So, tires are wearing differently across the truck. The reason might be because you’re using the wrong tire for that truck’s application, or maybe you have the right tire, just in the wrong position. It could also be because of ignored maintenance. Believe it or not, in some cases, it could even be by design.

Tire position has a lot to do with it. As you take a walk around the truck, you’ll likely find tires in each position have worn differently. That’s because, generally speaking, the more open a tire’s tread design, the quicker it will wear.


A tire designed for traction with an open ‘block type’ design will normally wear at a quicker pace per 32nd-inch than a straight ribbed tire that is most often used on a steer or trailer axle. Also, a drive axle tire has, more often than not, a deeper tread depth than a steer or trailer axle tire. As the blocks wear down, the miles per 32nd-inch of rubber will increase as the blocks become more stable at lower tread depths.”

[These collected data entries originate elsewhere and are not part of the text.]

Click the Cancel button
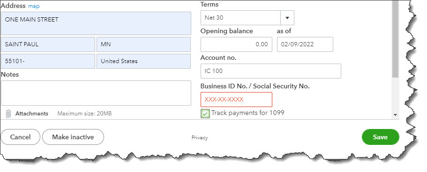The height and width of the screenshot is (172, 427). [x=21, y=137]
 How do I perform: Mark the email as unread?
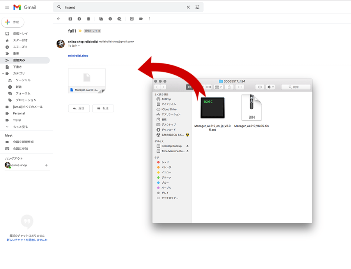click(x=101, y=19)
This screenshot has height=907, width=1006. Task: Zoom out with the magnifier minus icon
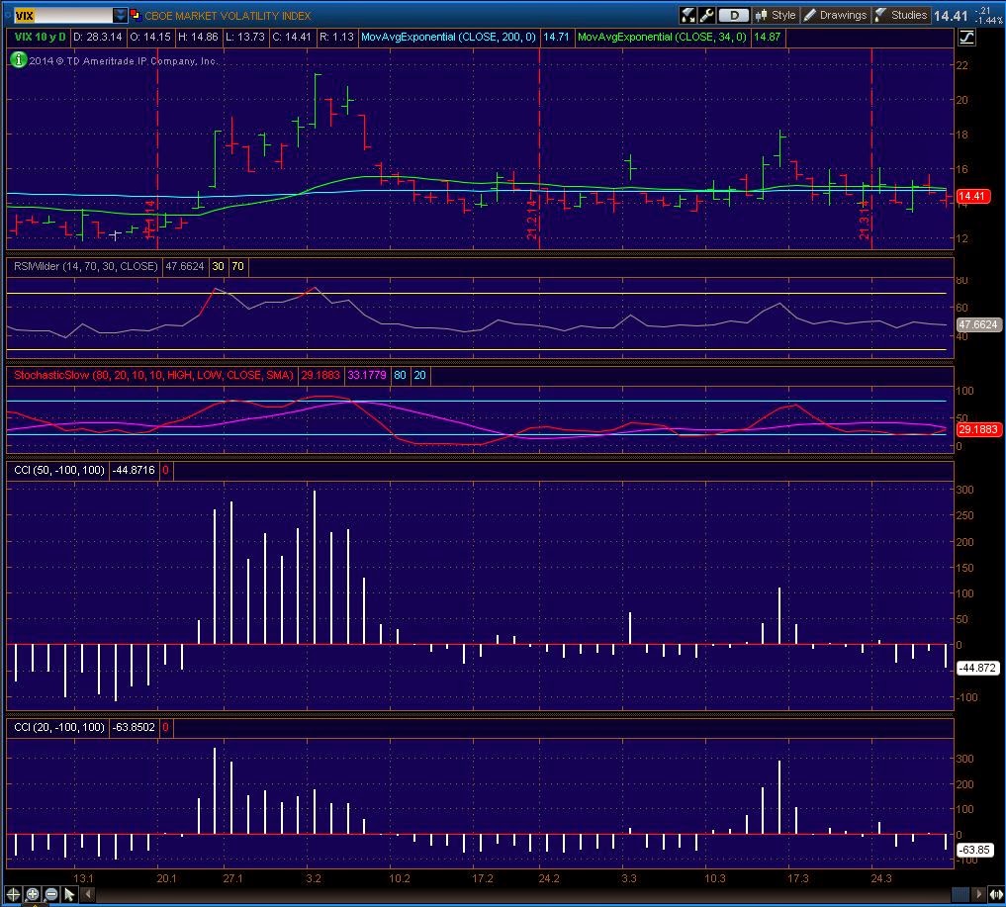[51, 893]
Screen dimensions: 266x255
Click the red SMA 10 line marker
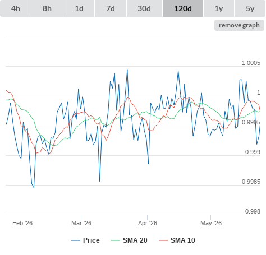pos(163,240)
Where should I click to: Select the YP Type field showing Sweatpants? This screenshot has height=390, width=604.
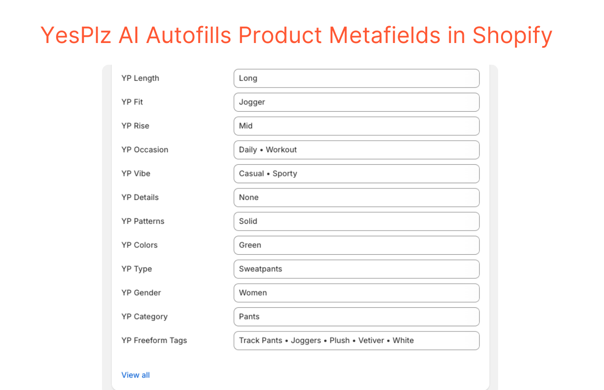[356, 269]
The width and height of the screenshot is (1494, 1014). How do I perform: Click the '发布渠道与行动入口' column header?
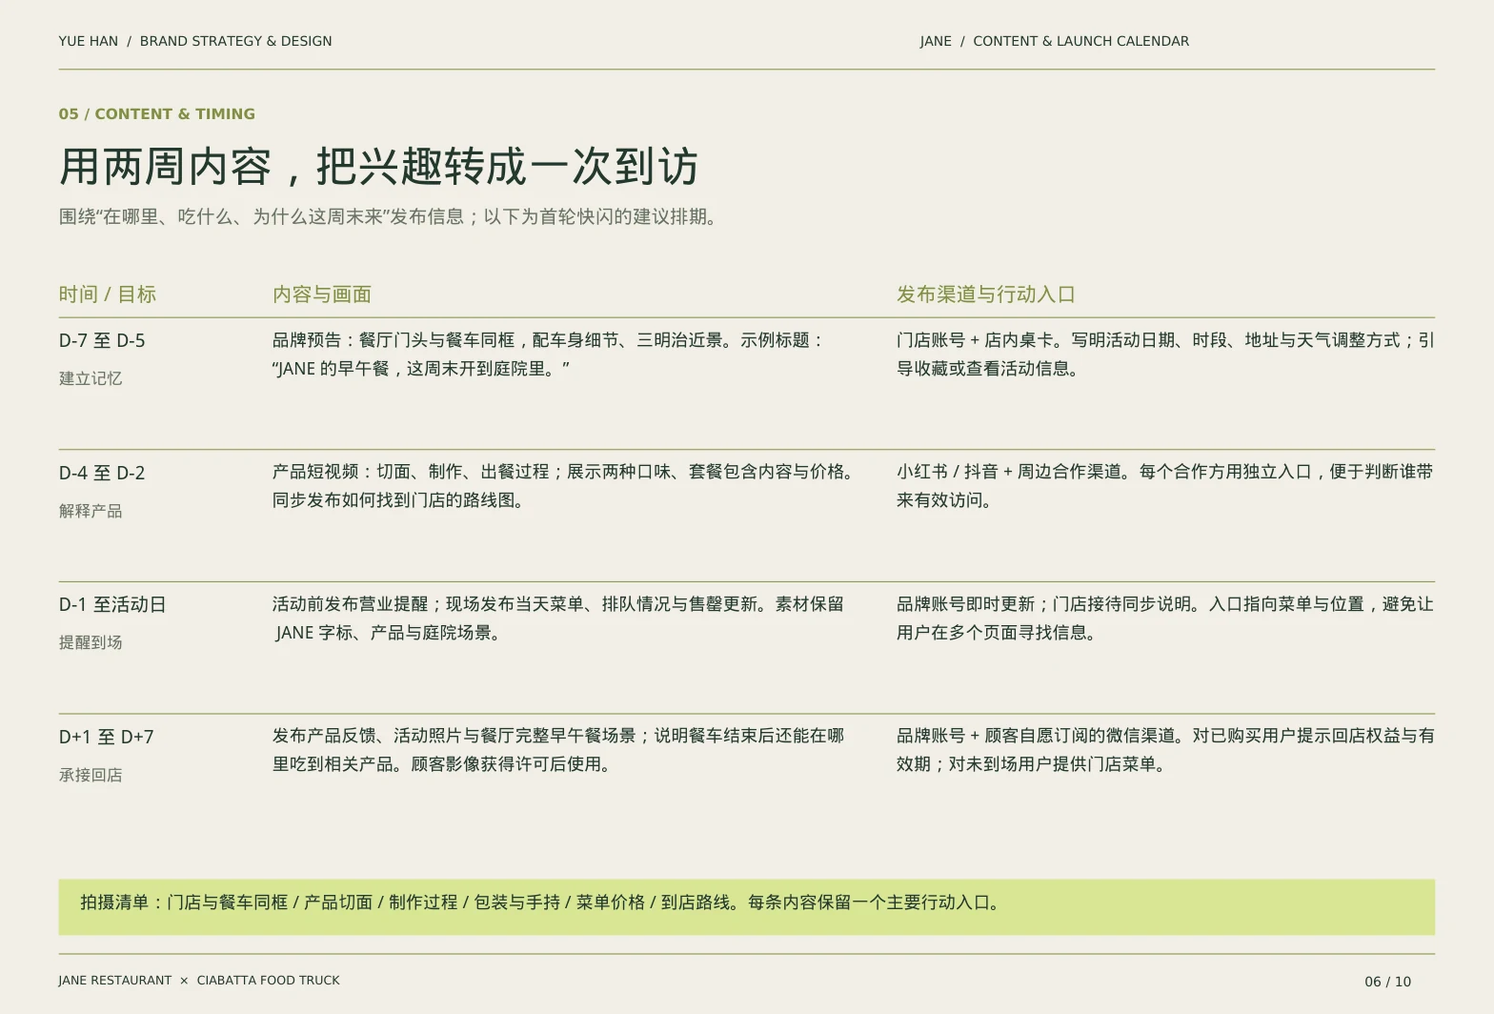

Different styles of tread patterns also wear differently. Take a look at the difference between closed-shoulder and open-shoulder drive tires for a good example of this.


Open-shoulder drive tires are typically used in a more local service or on/off-road service because of the traction required for those operations. However, if this type of pattern is used on a long-haul tractor, it may have a propensity for irregular shoulder wear. This is also seen in the difference between regional steer tires with a solid shoulder and long-haul steer tires with a decoupling rib in the shoulder. Because tires in long haul operations wear very slowly, there is more opportunity for irregular wear to happen. The decoupling rib allows the shoulder ribs to wear more evenly by keeping the tire’s footprint flat on the ground.


And, as you know from those videos I brought up at the beginning, sometimes the cause of an odd wear pattern has a much simpler answer. If you spot improper tire wear, check the tire pressure.

While everyone probably knows that tire inflation is important, many people still underestimate how large this effect can be. Tire inflation will change the tread pattern in the contact patch of the tire. In other words, a tire that is not properly inflated is also not making proper contact with the road, reducing its ability to perform as it was designed. It’s best to keep your tires inflated to the manufacturer’s recommended inflation pressure. This will optimize tire performance, as well as provide the best mileage and fuel efficiency.